[[ Source data open ]]

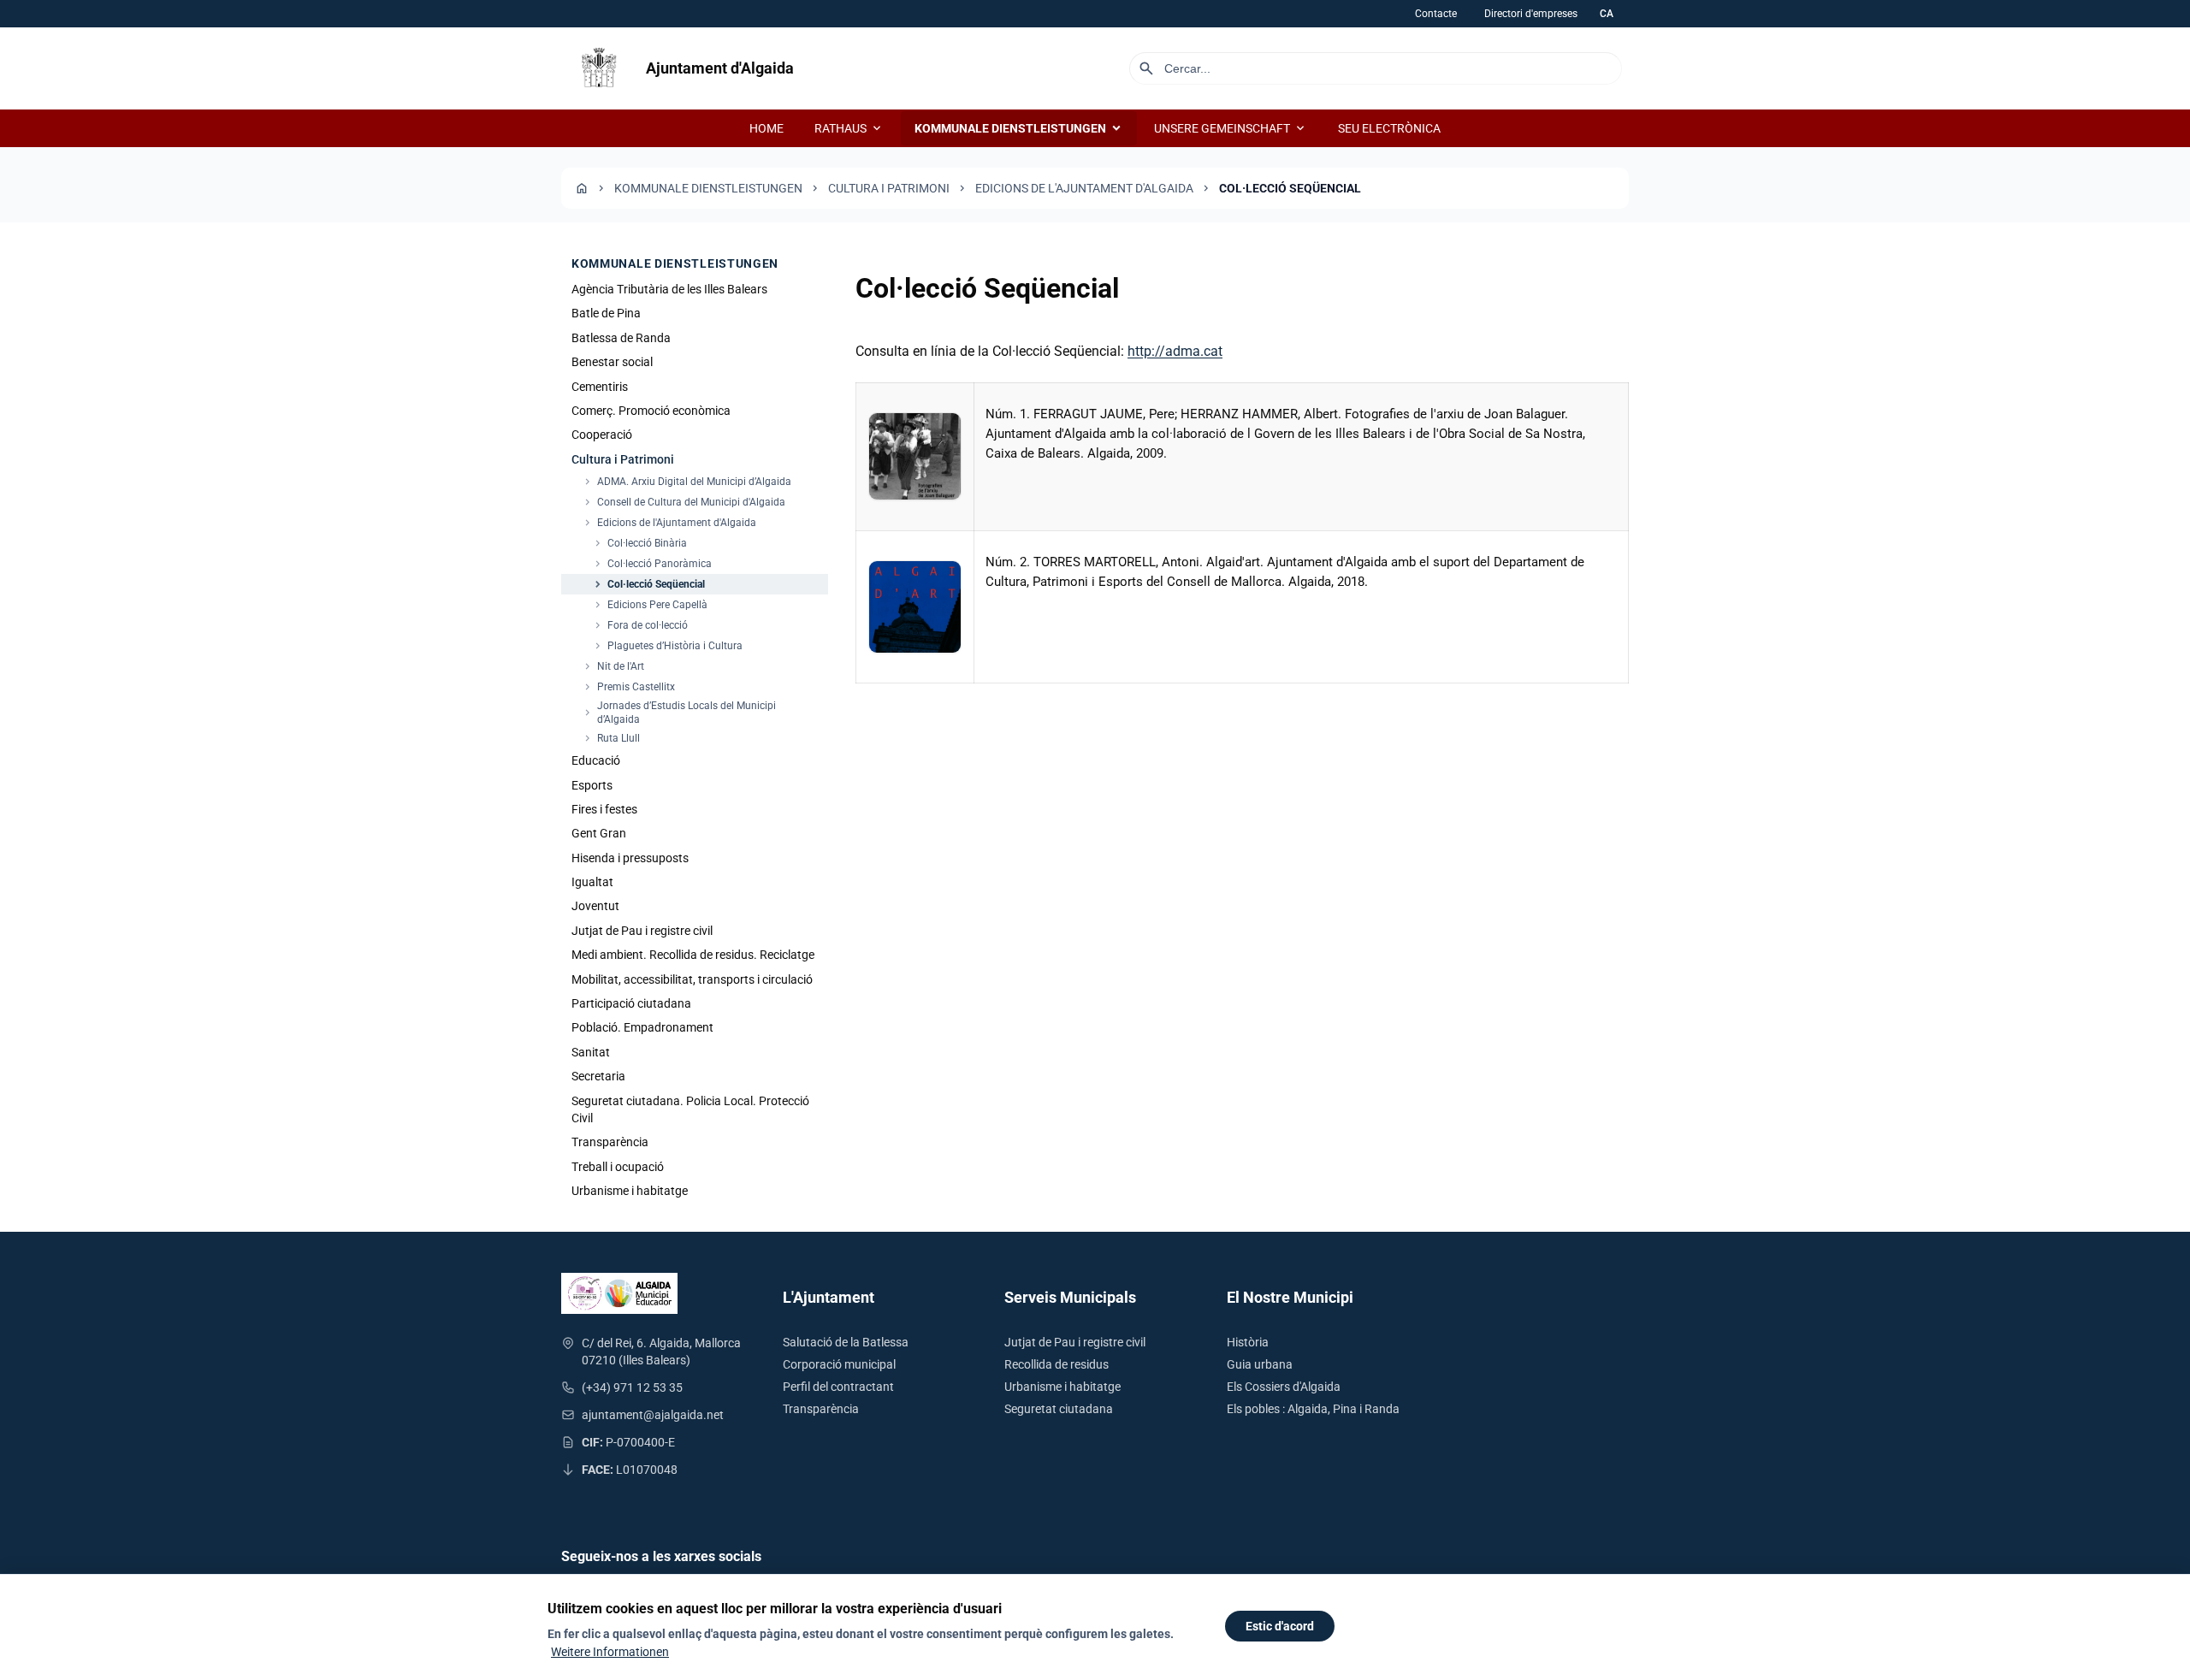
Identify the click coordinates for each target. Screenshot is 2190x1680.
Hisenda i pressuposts (630, 858)
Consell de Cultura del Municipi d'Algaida (683, 502)
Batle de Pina (606, 313)
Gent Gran (598, 833)
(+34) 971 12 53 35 (632, 1387)
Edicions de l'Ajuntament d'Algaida (1084, 188)
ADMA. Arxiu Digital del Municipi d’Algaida (686, 481)
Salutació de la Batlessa (846, 1342)
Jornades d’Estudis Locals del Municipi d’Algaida (679, 712)
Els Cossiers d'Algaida (1284, 1386)
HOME (766, 128)
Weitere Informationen (610, 1652)
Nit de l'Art (613, 666)
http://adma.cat (1175, 351)
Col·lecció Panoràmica (652, 564)
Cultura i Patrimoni (889, 188)
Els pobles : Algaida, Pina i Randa (1313, 1409)
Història (1248, 1342)
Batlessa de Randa (621, 338)
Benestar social (612, 362)
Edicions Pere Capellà (649, 605)
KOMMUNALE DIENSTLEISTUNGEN (1018, 128)
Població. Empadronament (642, 1027)
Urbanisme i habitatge (629, 1191)
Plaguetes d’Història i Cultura (667, 646)
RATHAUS (849, 128)
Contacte (1436, 14)
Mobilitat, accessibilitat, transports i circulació (692, 979)
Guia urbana (1260, 1364)
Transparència (609, 1142)
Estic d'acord (1280, 1626)
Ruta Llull (611, 738)
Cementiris (599, 386)
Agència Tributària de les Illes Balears (669, 289)
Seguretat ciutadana (1058, 1409)
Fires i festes (604, 809)
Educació (595, 760)
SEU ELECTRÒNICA (1389, 128)
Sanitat (590, 1052)
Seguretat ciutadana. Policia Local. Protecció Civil (690, 1109)
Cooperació (601, 434)
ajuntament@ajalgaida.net (653, 1415)
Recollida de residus (1056, 1364)
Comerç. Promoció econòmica (651, 410)
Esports (592, 785)
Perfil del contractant (838, 1386)
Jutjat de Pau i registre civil (642, 931)
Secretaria (598, 1076)
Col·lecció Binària (639, 543)
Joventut (595, 906)
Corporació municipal (839, 1364)
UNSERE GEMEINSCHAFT (1230, 128)
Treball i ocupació (617, 1167)
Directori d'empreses (1530, 14)
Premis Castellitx (628, 687)
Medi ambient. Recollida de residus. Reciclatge (692, 954)
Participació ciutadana (631, 1003)
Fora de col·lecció (640, 625)
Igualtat (592, 882)
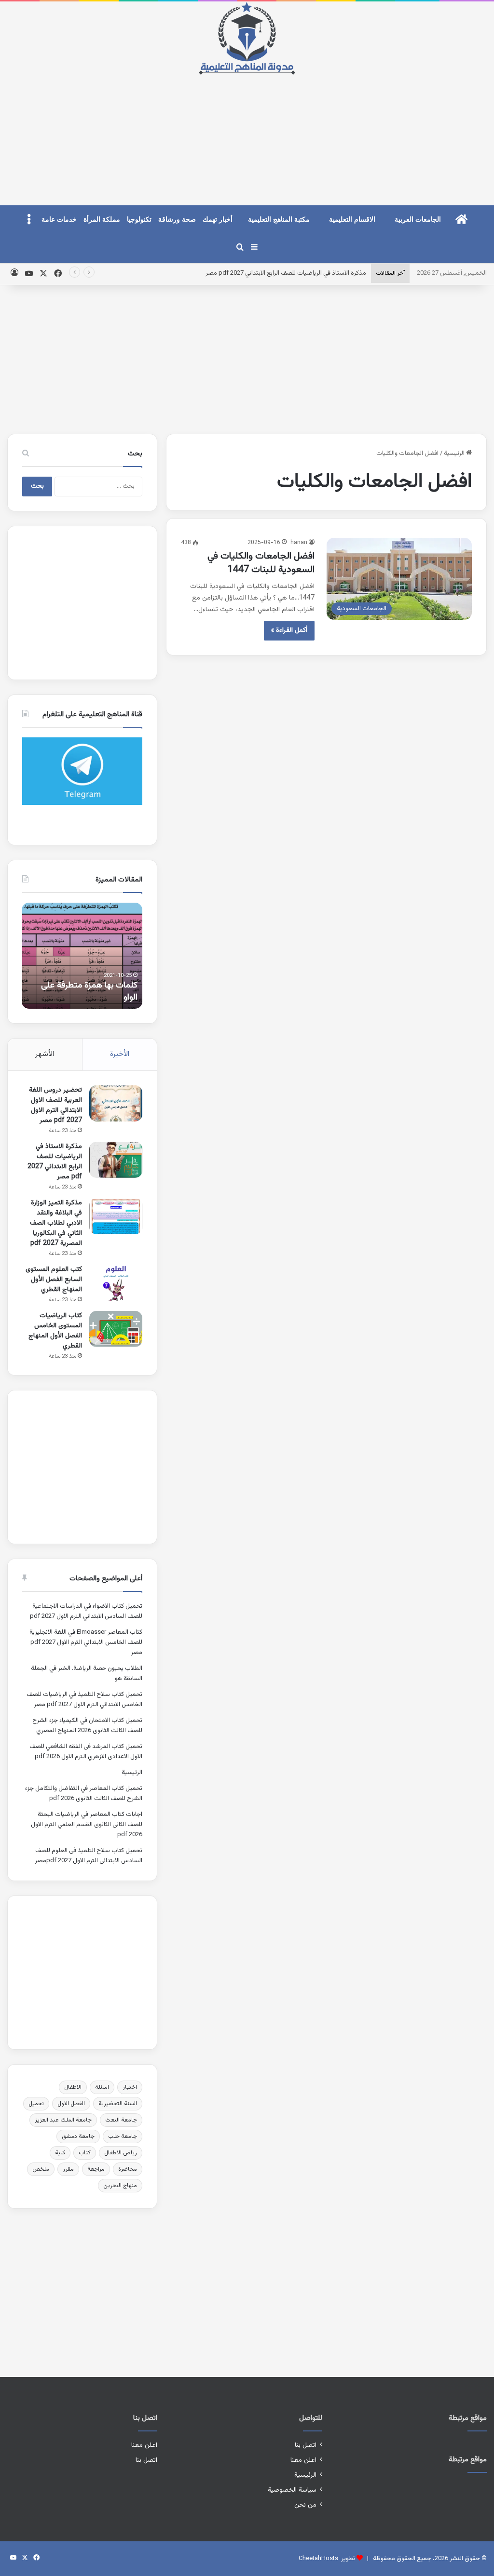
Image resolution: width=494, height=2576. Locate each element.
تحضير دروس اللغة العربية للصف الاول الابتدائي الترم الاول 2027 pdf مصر (55, 1105)
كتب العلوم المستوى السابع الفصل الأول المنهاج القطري (54, 1279)
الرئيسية (455, 453)
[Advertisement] (247, 131)
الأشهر (44, 1054)
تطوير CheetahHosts (327, 2558)
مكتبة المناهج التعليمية (279, 219)
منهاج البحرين (120, 2185)
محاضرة (127, 2169)
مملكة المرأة (101, 219)
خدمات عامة (59, 219)
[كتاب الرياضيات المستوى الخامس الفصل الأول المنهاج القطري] (115, 1329)
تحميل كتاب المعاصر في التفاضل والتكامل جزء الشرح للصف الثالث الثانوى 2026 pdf (83, 1793)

[[ Source data closed ]]

> **To do**: Repeat verbatim the lines between the start of the data and the line containing "Cementiris (599, 386)", both ends included, omitting all pictures.

> **Worked solution**:
Identify the click coordinates for each target. Screenshot is 2190x1680.
Hisenda i pressuposts (630, 858)
Consell de Cultura del Municipi d'Algaida (683, 502)
Batle de Pina (606, 313)
Gent Gran (598, 833)
(+34) 971 12 53 35 (632, 1387)
Edicions de l'Ajuntament d'Algaida (1084, 188)
ADMA. Arxiu Digital del Municipi d’Algaida (686, 481)
Salutació de la Batlessa (846, 1342)
Jornades d’Estudis Locals del Municipi d’Algaida (679, 712)
Els Cossiers d'Algaida (1284, 1386)
HOME (766, 128)
Weitere Informationen (610, 1652)
Nit de l'Art (613, 666)
http://adma.cat (1175, 351)
Col·lecció Panoràmica (652, 564)
Cultura i Patrimoni (889, 188)
Els pobles : Algaida, Pina i Randa (1313, 1409)
Història (1248, 1342)
Batlessa de Randa (621, 338)
Benestar social (612, 362)
Edicions Pere Capellà (649, 605)
KOMMUNALE DIENSTLEISTUNGEN (1018, 128)
Població. Empadronament (642, 1027)
Urbanisme i habitatge (629, 1191)
Plaguetes d’Història i Cultura (667, 646)
RATHAUS (849, 128)
Contacte (1436, 14)
Mobilitat, accessibilitat, transports i circulació (692, 979)
Guia urbana (1260, 1364)
Transparència (609, 1142)
Estic d'acord (1280, 1626)
Ruta Llull (611, 738)
Cementiris (599, 386)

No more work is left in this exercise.